His contribution was that WWI was the genesis of some types of modern horror (see James Whale as an example) including the beginnings of an apocalyptic outlook. Usually people think of the gas attacks, and the fact that localities were assigned together so whole towns could be wiped out, but strategic bombing was developed in WWI. The ability to destroy a civilian center from high altitude, with no possibility of defense had a definite psychological impact (although not as big as the implementors hoped).


hippocampus - Aug 15, 2007 5:09:35 am PDT #3744 of 28200
not your mom's socks.

The ability to destroy a civilian center from high altitude, with no possibility of defense had a definite psychological impact (although not as big as the implementors hoped).

I had an art history class in college that spent a good long time on the impact of WWI on art - and the reprise of danger from the skies as a topic (Max Ernst & Picasso being her main displays)... both from gods & angels (anything winged, actually) as well as man-made sources.

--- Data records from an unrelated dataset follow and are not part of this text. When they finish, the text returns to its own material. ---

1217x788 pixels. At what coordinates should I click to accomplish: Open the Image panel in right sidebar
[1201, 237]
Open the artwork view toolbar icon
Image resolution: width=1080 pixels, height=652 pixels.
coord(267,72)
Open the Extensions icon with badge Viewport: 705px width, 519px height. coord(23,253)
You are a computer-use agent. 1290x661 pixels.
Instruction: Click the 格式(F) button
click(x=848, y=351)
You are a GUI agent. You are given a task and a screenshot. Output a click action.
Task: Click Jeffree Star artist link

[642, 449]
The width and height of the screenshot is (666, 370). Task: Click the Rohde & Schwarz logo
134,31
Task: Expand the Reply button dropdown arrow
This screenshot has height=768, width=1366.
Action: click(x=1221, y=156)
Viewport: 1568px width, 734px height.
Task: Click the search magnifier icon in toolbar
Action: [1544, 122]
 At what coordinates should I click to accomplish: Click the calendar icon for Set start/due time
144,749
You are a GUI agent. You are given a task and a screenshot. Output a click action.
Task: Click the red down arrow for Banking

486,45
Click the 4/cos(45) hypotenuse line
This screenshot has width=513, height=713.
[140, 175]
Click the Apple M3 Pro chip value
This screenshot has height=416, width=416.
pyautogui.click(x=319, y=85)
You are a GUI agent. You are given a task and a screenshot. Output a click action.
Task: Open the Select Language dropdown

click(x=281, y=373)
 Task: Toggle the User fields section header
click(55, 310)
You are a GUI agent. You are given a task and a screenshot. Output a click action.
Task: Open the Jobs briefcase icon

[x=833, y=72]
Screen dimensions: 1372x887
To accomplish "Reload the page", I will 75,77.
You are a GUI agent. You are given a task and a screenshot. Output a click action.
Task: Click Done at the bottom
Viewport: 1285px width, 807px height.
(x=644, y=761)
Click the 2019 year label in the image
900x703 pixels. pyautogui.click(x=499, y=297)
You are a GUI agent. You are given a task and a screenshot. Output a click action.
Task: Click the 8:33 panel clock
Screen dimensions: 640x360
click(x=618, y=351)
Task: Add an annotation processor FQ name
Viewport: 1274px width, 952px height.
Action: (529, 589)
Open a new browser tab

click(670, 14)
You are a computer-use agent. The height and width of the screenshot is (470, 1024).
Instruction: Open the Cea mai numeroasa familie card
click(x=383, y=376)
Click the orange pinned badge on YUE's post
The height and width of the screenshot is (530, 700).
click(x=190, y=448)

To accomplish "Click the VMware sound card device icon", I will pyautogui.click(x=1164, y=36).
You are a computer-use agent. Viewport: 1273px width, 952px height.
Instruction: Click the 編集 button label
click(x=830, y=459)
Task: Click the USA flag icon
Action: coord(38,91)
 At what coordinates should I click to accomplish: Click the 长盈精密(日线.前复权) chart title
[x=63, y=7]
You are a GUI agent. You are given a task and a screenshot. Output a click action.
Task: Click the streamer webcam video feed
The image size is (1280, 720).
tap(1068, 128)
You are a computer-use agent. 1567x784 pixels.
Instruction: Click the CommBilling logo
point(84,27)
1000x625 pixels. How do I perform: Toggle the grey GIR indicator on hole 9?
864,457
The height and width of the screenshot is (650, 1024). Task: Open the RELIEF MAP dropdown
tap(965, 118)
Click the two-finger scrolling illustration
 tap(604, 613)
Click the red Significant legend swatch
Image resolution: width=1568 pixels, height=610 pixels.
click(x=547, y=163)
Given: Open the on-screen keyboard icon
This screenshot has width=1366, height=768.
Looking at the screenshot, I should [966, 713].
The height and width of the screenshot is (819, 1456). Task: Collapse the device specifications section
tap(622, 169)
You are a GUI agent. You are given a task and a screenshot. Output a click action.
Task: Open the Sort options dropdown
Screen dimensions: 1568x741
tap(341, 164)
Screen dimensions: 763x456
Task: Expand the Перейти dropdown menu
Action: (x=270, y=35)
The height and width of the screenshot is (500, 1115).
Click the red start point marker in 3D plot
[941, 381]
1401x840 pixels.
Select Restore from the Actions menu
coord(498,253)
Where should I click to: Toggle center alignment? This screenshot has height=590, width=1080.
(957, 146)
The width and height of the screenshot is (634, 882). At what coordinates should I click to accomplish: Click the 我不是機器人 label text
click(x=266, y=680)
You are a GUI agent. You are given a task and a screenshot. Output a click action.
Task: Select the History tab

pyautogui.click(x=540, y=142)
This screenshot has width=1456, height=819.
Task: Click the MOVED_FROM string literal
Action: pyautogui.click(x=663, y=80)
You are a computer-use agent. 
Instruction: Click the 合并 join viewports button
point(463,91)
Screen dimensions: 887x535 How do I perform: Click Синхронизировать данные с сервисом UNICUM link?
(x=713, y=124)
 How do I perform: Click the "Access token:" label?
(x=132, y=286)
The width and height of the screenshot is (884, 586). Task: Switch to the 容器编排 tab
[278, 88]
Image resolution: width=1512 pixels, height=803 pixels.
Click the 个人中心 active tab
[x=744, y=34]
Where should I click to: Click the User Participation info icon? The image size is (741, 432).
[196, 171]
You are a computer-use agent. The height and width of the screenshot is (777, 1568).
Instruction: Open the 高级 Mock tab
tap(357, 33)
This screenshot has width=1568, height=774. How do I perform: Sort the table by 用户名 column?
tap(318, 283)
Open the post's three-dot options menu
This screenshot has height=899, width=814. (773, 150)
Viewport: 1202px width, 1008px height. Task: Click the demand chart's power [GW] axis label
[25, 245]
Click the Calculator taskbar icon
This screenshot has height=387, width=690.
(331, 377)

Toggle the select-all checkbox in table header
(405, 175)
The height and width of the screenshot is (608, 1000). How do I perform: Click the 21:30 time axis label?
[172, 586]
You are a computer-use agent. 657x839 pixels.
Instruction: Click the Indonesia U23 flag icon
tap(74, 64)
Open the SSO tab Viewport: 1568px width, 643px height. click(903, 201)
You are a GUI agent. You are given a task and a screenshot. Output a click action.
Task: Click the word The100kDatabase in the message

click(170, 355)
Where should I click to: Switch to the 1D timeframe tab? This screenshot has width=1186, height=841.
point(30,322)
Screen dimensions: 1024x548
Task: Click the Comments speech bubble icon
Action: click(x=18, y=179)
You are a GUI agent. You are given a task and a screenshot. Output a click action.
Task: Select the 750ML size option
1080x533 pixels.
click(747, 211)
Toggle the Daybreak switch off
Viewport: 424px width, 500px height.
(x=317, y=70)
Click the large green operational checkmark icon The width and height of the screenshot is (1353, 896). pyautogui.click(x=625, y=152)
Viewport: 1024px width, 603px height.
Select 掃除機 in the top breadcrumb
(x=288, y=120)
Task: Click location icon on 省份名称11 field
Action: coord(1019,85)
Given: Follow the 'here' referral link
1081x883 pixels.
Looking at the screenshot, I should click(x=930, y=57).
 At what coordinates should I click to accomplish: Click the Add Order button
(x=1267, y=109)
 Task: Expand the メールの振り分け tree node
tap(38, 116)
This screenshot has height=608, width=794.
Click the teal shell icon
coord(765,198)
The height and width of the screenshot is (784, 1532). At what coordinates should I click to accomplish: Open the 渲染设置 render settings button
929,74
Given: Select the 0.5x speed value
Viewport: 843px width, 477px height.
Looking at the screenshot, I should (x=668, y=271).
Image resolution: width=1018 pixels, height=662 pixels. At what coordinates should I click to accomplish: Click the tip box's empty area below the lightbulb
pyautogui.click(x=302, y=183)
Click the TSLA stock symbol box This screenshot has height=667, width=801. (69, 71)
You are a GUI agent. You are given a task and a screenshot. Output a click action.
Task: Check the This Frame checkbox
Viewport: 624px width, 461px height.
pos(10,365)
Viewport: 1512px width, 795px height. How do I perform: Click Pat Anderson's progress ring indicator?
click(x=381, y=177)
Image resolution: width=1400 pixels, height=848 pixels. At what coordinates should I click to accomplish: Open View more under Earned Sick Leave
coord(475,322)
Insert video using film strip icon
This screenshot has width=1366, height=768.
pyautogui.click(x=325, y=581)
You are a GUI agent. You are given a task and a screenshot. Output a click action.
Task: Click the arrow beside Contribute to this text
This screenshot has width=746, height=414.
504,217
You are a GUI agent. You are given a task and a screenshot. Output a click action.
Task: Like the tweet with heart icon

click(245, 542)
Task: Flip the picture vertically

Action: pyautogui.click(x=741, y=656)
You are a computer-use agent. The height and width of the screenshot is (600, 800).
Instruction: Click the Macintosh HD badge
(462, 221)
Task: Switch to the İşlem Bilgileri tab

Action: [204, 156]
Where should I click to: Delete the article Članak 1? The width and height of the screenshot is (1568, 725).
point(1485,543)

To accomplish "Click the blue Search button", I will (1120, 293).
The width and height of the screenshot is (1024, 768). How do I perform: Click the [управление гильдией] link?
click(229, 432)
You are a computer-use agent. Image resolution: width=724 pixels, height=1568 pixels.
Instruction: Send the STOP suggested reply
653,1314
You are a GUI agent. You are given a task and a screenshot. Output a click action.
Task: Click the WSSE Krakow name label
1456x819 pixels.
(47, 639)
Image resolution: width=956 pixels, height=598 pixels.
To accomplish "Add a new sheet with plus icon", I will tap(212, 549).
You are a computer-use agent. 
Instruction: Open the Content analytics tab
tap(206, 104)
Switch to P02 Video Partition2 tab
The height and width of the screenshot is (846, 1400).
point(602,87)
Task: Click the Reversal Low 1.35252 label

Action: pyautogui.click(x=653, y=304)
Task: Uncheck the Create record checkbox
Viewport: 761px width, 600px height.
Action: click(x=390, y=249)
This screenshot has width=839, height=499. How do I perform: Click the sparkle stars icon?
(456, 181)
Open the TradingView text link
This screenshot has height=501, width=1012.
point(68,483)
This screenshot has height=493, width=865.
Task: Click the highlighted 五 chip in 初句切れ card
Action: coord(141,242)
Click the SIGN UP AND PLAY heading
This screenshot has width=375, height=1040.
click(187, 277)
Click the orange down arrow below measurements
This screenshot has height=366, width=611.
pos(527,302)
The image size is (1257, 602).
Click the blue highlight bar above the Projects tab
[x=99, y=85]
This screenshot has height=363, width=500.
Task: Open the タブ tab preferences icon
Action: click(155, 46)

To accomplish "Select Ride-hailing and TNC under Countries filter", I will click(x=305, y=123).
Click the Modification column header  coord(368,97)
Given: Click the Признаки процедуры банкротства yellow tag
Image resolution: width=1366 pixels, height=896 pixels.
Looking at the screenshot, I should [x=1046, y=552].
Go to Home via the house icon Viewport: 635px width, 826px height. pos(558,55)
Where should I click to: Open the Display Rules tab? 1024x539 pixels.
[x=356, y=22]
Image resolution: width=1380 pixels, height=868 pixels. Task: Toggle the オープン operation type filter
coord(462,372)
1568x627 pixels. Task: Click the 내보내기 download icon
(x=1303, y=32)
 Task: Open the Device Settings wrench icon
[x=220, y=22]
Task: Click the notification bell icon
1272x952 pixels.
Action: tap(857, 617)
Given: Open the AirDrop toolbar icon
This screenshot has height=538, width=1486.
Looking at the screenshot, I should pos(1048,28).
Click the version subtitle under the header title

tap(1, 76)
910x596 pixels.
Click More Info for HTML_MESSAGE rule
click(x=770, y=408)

Her point almost to the word matches your DH's, Raq.


Cashmere - Aug 16, 2007 8:47:50 am PDT #3745 of 28200
Now tagless for your comfort.

Since Spook Country is listed as "on hold" online at my library, and since I DO NOT have an email indicating that it's being held for me, I have to assume I'm somewhere down on the list. Pooh.

I think I'll just pick up Blood Music tonight and ask where I am on the wait list.